:: STORED DATA ::

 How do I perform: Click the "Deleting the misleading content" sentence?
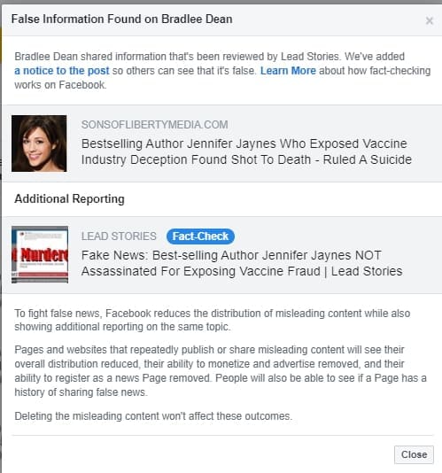153,416
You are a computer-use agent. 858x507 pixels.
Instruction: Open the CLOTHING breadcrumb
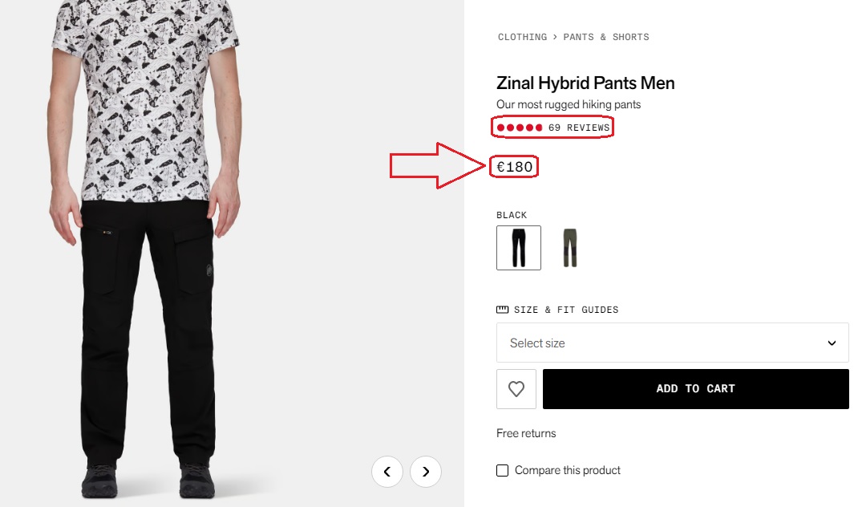522,37
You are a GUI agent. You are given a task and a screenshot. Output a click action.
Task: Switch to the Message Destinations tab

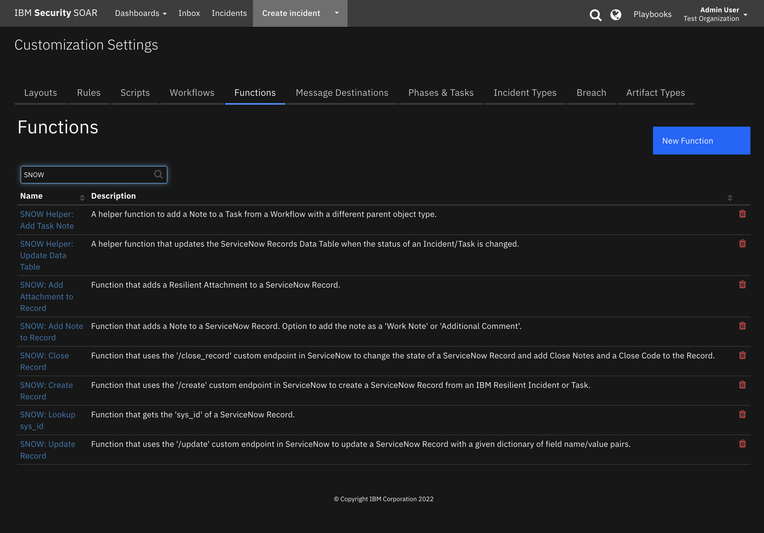coord(342,92)
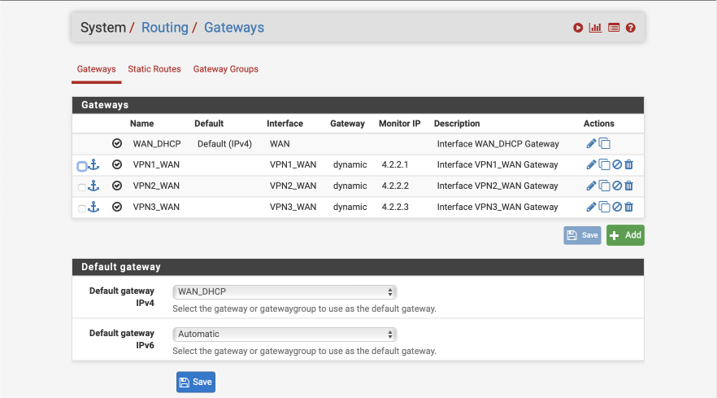Click the red help question mark icon
The width and height of the screenshot is (717, 398).
tap(631, 28)
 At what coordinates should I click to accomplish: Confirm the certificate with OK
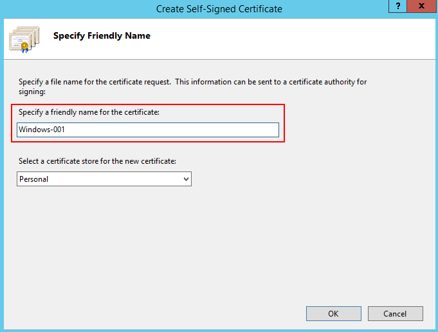(334, 313)
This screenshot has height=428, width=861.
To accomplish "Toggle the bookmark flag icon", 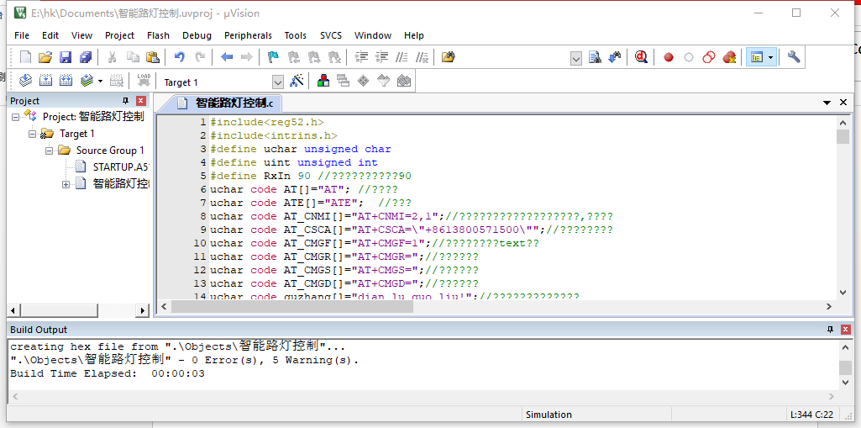I will coord(273,57).
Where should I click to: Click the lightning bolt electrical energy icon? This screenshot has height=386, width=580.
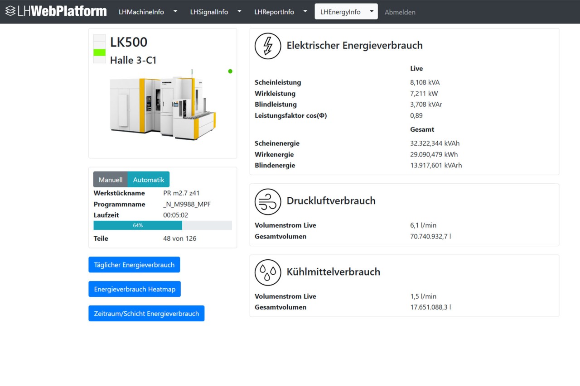click(x=268, y=46)
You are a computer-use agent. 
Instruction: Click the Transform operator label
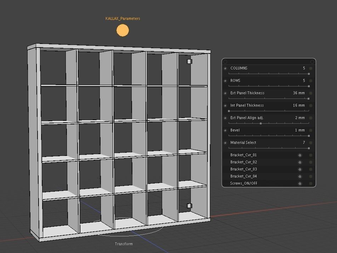(x=123, y=244)
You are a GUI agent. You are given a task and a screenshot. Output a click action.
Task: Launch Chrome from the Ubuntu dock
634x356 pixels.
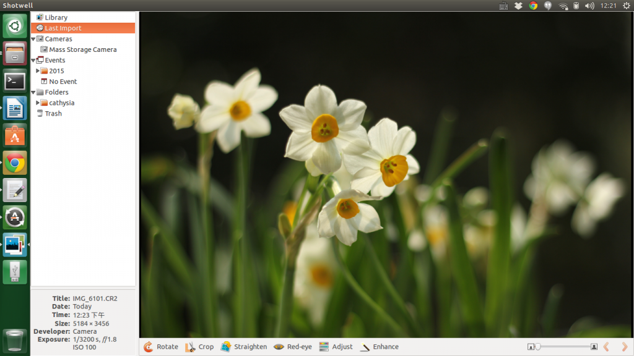coord(15,163)
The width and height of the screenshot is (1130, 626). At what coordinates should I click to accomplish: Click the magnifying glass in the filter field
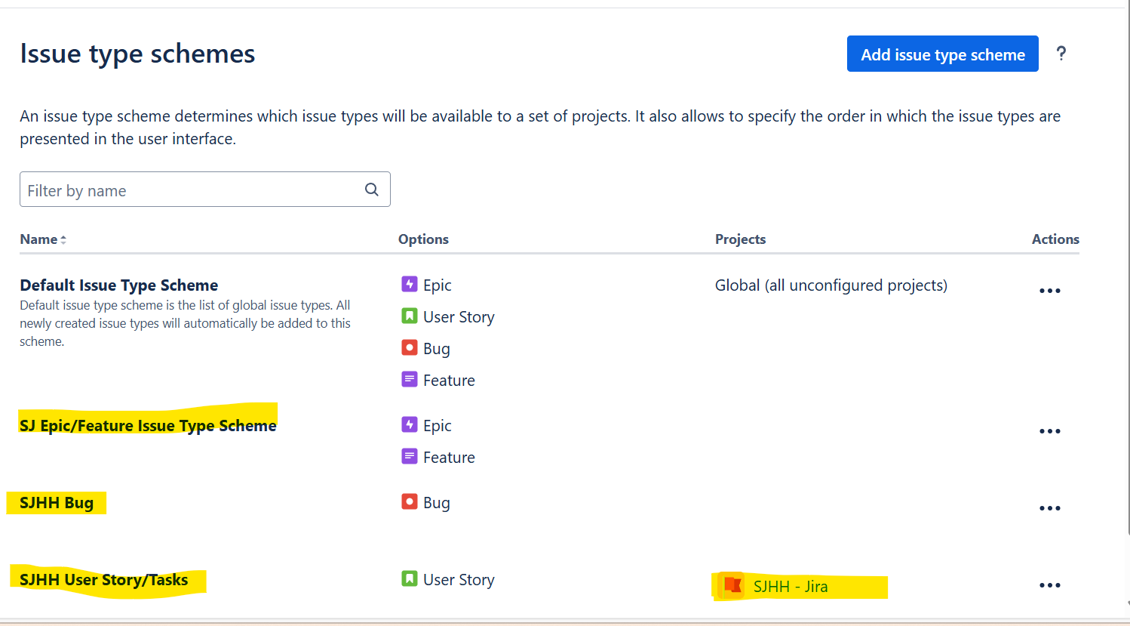[371, 190]
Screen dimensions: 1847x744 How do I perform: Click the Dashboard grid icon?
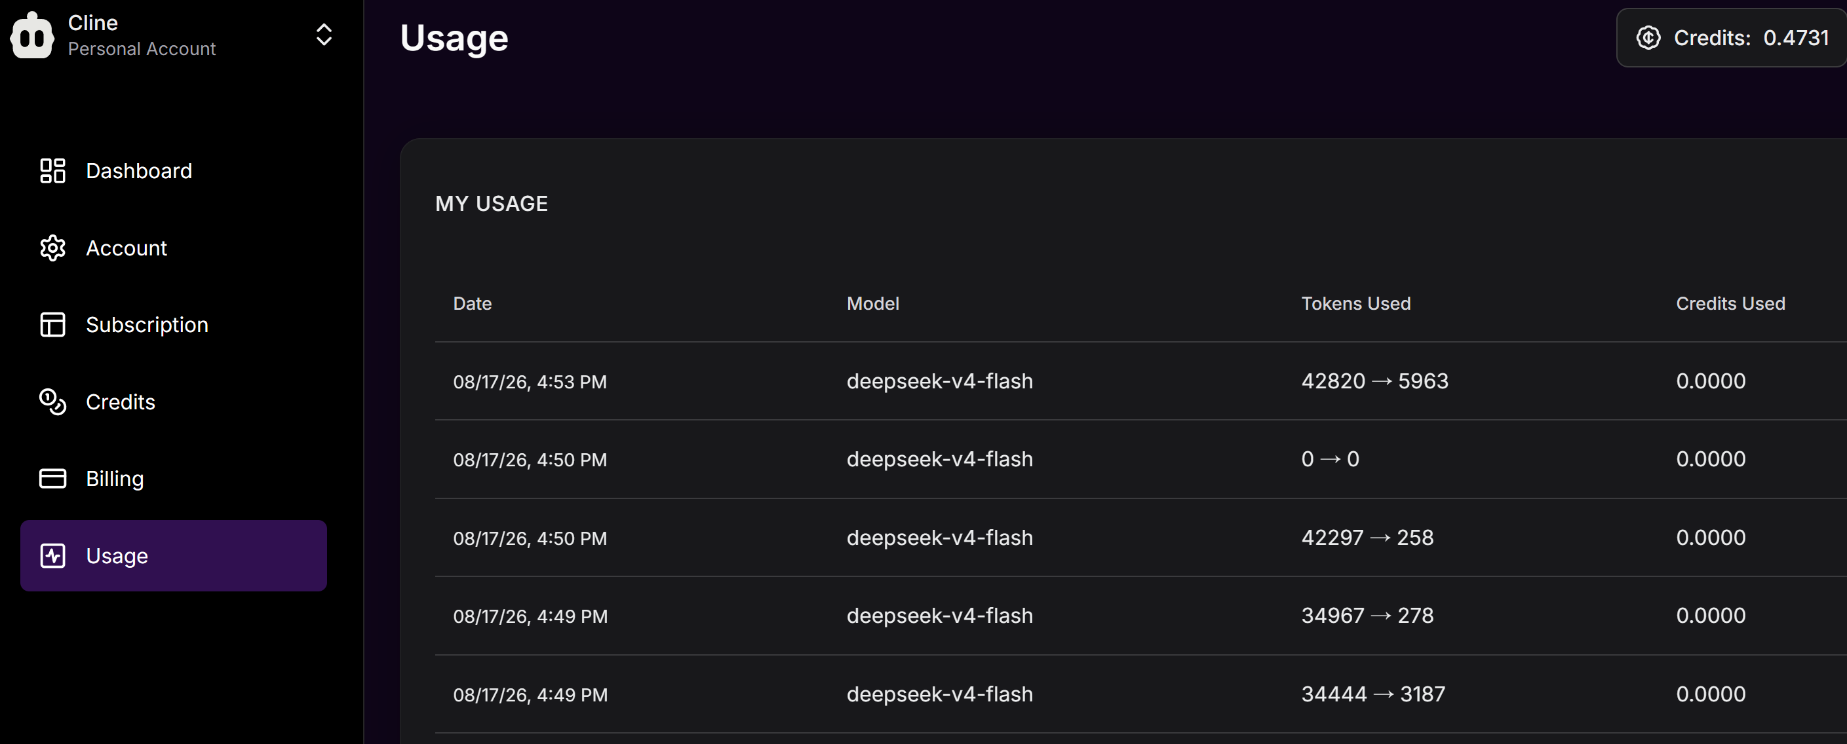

:: EXERCISE DESCRIPTION ::
Return every line of the rows above that contains the string "should". Matching is case-sensitive.

:: ANSWER BELOW ::
 At what coordinates should I click to accomplish: Confirm the certificate with OK
Where should I click to: Click the lightning bolt electrical energy icon? This screenshot has height=386, width=580.
The width and height of the screenshot is (1130, 626). At what coordinates should I click to accomplish: Click the magnifying glass in the filter field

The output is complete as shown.